- [Text]

Inscriptions have been found in southern Arabia celebrating victories over one GDRT, described as "nagashi of Habashat [i.e. Abyssinia] and of Axum." Other dated inscriptions are used to determine a floruit for GDRT (interpreted as representing a Ge'ez name such as Gadarat, Gedur, or Gedara) around the beginning of the 3rd century. A bronze scepter or wand has been discovered at Atsbi Dera with in inscription mentioning "GDR of Axum". Coins showing the royal portrait began to be minted under King Endubis toward the end of the 3rd century.

The columns of a ruined structure at Qohaito.

- [Supplied information]
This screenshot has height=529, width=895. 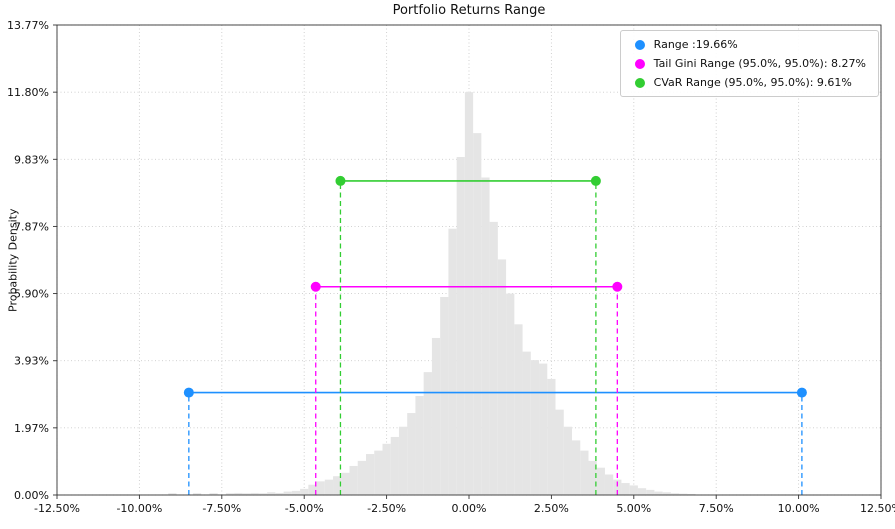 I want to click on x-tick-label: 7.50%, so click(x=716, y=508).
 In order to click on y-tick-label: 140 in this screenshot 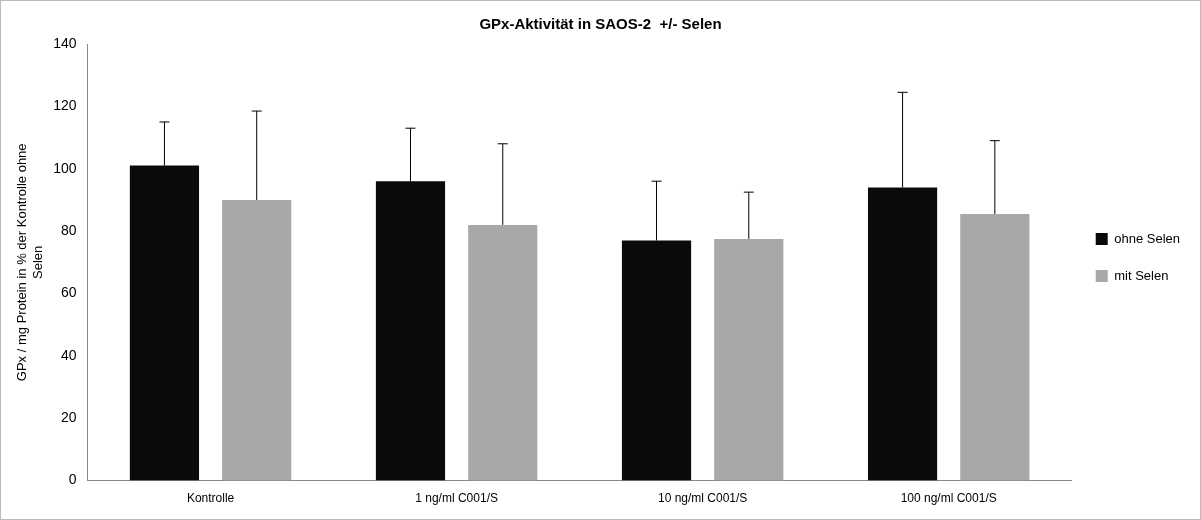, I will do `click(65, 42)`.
---
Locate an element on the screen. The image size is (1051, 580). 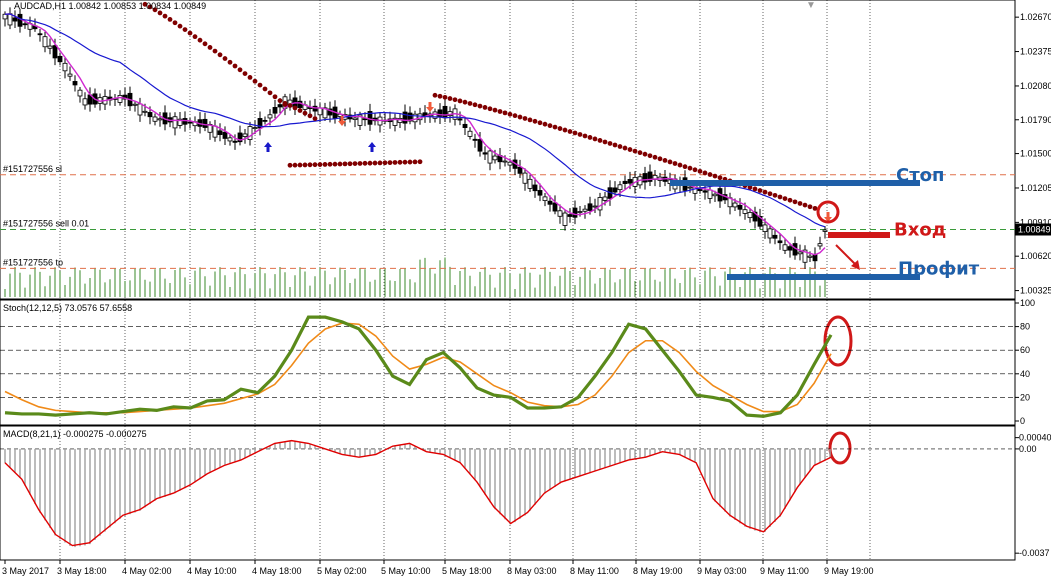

- [Questions]
**a)** Translate this sentence from the text about early Axum into Spanish: "Coins showing the royal portrait began to be minted under King Endubis toward the end of the 3rd century."
**b)** Retype the part of the text about early Axum that opens with the words containing "Inscriptions have been" and closes with "end of the 3rd century.".
Rely only on the text about early Axum, not on the records.

- [Answers to each task]
**a)** Las monedas con el retrato real comenzaron a acuñarse bajo el rey Endubis hacia finales del siglo III.

**b)**
Inscriptions have been found in southern Arabia celebrating victories over one GDRT, described as "nagashi of Habashat [i.e. Abyssinia] and of Axum." Other dated inscriptions are used to determine a floruit for GDRT (interpreted as representing a Ge'ez name such as Gadarat, Gedur, or Gedara) around the beginning of the 3rd century. A bronze scepter or wand has been discovered at Atsbi Dera with in inscription mentioning "GDR of Axum". Coins showing the royal portrait began to be minted under King Endubis toward the end of the 3rd century.